Most loan officers built their business entirely on rented land. Someone else's referral network. Someone else's platform. Someone else's pipeline.
You help people buy homes. Build something permanent. Build something they own.
Are you doing the same for yourself?
Part 2: Your Credentials Aren't the Moat (Codie Sanchez, Contrarian Thinking)
Jack Dorsey cut 4,000 jobs at his company last month. 50% of the entire headcount. Biggest percentage layoff in S&P 500 history.
The stock went up. The stock WENT UP.
I want you to marinate on that for a second. The market rewarded a company for removing people. Not for growing revenue. Not for launching a new product. For cutting humans.
Codie interviewed a Goldman Sachs candidate recently. Right school, right resume, right pedigree. Looked perfect on paper. Codie asked how she used AI. The answer: recipes and gardening.
She didn't get the job. Someone with a state school degree and no famous company names on her resume beat her. Because she showed what she was building.
That's where we are.
Your production history is not protection. Your years in the business are not protection. Your referral relationships are not protection, at least not by themselves.
Distribution is the moat now. Your email list. Your audience. Your reputation with a defined group of people who trust you specifically.
That's what can't be automated. That's what holds when everything else shifts.
Part 3: The Game Just Changed (Mo Gawdat, former Chief Business Officer at Google X)
Mo spent over a decade at Google X running business innovation. He's not a panic-and-run guy. But he said something that really resonated.
He said entrepreneurship used to be chess. You studied the board. You planned your moves. You executed a strategy over time. That rewarded patience, foresight, and discipline.
That game is over.
Now it's squash. The ball is coming at you every day from a different direction. You get on your toes and respond in real time, or you lose the point. No 5-year plan survives contact with this market.

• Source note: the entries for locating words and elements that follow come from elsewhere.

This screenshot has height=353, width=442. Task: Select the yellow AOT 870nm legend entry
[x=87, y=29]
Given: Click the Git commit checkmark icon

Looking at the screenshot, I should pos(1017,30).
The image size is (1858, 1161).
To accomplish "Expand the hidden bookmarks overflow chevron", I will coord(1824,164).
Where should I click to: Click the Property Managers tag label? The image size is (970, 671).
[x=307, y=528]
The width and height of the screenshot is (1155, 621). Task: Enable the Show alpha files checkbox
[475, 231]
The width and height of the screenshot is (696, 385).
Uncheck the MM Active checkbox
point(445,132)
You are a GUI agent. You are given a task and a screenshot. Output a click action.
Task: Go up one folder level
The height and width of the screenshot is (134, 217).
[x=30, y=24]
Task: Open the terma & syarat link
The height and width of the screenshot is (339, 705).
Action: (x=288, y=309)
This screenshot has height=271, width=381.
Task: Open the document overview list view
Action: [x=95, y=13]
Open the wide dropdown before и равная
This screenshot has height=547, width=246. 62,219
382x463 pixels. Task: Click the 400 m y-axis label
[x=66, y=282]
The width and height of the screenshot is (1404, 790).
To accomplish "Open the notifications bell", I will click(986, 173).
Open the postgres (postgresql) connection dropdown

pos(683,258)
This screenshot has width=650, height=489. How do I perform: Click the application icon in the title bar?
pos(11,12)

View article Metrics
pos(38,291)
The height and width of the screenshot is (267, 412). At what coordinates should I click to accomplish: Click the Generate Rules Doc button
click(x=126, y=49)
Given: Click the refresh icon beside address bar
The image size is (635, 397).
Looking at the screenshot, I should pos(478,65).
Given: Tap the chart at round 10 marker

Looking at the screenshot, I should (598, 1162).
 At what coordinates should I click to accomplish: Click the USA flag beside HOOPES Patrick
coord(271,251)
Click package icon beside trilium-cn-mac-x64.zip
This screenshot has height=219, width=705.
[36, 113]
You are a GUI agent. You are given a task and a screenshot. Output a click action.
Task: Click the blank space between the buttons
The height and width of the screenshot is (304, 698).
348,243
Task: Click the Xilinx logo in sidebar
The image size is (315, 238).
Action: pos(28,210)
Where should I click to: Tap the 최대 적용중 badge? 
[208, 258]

His four skills for the next decade: master AI before it absorbs your role, build agility into how you operate, act with your clients' trust as your north star, and stop assuming the disruption will announce itself before it arrives.
That last statement is the one I want you to write down. Most are waiting for something definitive to tell them it's time to change. History shows us 100% that it never comes that way.
The Wrap
Three different people. Three different angles. One consistent message.
The window is open right now. The fog hasn't fully arrived. The chess board just flipped. The market is starting to price this in but hasn't finished.
You know what you tell buyers when they ask if they should wait?
The best time to act was before prices moved. The second best time is now.
This is that.
My friends, I am building my DIFRNT community in real-time with mortgage brokers who want to survive and thrive in the new economy. If today’s Drop resonated with you, then you have the right mindset to join us, and I invite you to do so.
Talk soon,
Frazier
P.S. Most of the loan officers reading this already feel something shifting. Those who act on that feeling will be in a great position. The ones who file it under "something to think about later," those are the ones I worry about.